© 2014 The Texas Lawbook.
By David Coale – How much discovery is too much?
The Texas Supreme Court recently offered some important guidance on this practical question, holding that a request for “similar” insurance claim files was overly broad, even with limits as to place and time.
The Court’s holding echoes the federal concept of “proportionality” in discovery, which has motivated recent revisions to the Federal Rules of Civil Procedure. The opinion offers a good example of how that principle may play out in practice under the new rules.
The case of In re National Lloyds Ins. Co. began when a storm damaged the plaintiff’s home.
Mary Erving sued her insurance carrier, alleging that it undervalued her claim. She then obtained an order allowing discovery about claims handled by the adjusters who reviewed her file, limited to properties in her town that were affected by the same storm. The carrier successfully sought mandamus relief from the order.
The plaintiff defended the discovery order as “(1) limited in time, because it compelled only production of evidence relating to the two storms at issue, and (2) limited by location, because it involved only properties in Cedar Hill.”
The Supreme Court found those limits inadequate, reasoning: “[Plaintiff] is correct that discovery must be reasonably limited in time and geographic scope. But such limits in and of themselves do not render the underlying information discoverable.”
Noting likely differences between her situation and those involved in other claims – such as property condition and the type of damage, the Court held: “Scouring claim files in hopes of finding similarly situated claimants whose claims were evaluated differently from [plaintiff’s] is at best an ‘impermissible fishing expedition.’”
This analysis echoes the concept of “proportionality” in discovery under the Federal Rules of Civil Procedure. That concept began to enter the case law about discovery in the United States Supreme Court’s 2007 opinion in Bell Atlantic Corp v. Twombly, with observations such as these:
“Probably, then, it is only by taking care to require allegations that reach the level suggesting conspiracy that we can hope to avoid the potentially enormous expense of discovery in cases with no ‘reasonably founded hope that the [discovery] process will reveal relevant evidence’ to support a § 1 claim.”
Over time, the “proportionality” concept has moved from the discovery rules to pervade the entire system of federal procedure.

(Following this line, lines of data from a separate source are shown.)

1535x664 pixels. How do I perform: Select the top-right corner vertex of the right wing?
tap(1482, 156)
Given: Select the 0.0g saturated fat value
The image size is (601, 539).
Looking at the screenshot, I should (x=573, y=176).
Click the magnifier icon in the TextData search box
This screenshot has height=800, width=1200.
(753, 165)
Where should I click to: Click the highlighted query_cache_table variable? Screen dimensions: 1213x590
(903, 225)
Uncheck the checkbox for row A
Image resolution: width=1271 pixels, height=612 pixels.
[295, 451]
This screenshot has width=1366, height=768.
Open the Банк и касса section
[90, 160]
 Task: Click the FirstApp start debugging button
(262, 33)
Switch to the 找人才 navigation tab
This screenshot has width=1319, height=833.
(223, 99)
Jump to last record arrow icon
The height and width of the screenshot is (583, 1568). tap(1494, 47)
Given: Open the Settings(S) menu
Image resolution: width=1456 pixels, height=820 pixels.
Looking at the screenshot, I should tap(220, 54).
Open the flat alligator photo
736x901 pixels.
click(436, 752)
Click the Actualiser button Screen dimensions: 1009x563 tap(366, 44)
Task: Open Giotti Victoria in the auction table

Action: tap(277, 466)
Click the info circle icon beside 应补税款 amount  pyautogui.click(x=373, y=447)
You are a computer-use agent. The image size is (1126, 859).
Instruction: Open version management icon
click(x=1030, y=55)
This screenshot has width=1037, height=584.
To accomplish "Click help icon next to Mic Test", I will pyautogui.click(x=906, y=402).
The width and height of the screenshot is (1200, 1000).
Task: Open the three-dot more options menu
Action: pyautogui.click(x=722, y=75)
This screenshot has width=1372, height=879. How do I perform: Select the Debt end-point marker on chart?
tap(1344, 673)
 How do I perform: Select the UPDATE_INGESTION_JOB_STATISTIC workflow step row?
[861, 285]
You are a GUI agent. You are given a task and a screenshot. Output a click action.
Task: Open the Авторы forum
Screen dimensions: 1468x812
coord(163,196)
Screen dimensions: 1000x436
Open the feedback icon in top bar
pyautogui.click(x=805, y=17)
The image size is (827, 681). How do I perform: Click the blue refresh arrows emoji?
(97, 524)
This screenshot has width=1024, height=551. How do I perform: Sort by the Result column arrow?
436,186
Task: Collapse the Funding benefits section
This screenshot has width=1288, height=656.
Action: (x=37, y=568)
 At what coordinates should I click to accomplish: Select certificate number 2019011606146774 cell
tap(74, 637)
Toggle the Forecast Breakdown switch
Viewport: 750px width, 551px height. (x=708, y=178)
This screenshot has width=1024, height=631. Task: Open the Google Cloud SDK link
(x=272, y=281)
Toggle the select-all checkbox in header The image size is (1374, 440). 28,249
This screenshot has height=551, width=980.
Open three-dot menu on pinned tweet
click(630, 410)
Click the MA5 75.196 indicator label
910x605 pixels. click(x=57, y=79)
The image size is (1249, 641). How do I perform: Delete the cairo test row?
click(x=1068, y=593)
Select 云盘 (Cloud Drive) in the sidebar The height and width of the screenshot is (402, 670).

In the proposed amendments to the Federal Rules (approved by the Judicial Conference in September 2014 and now before the Supreme Court), the advisory committee notes to Rule 1 say: “Effective advocacy is consistent with — and indeed depends upon — cooperative and proportional use of procedure.”
The Texas Supreme Court’s Lloyds opinion, while not based on the new Federal Rules, illustrates how the “proportionality” concept works in practice. The time and expense associated by discovery must be justified by a sufficient likelihood of finding useful information, and even fairly strict limits on time and place will not suffice if the subject matter of the discovery is too far removed from the claims at issue.
David Coale is a partner who specializes in appellate law at Lynn Tillotson Pinker Cox in Dallas. He is the editor of 600Camp.com, a blog that focuses on the U.S. Court of Appeals for the Fifth Circuit.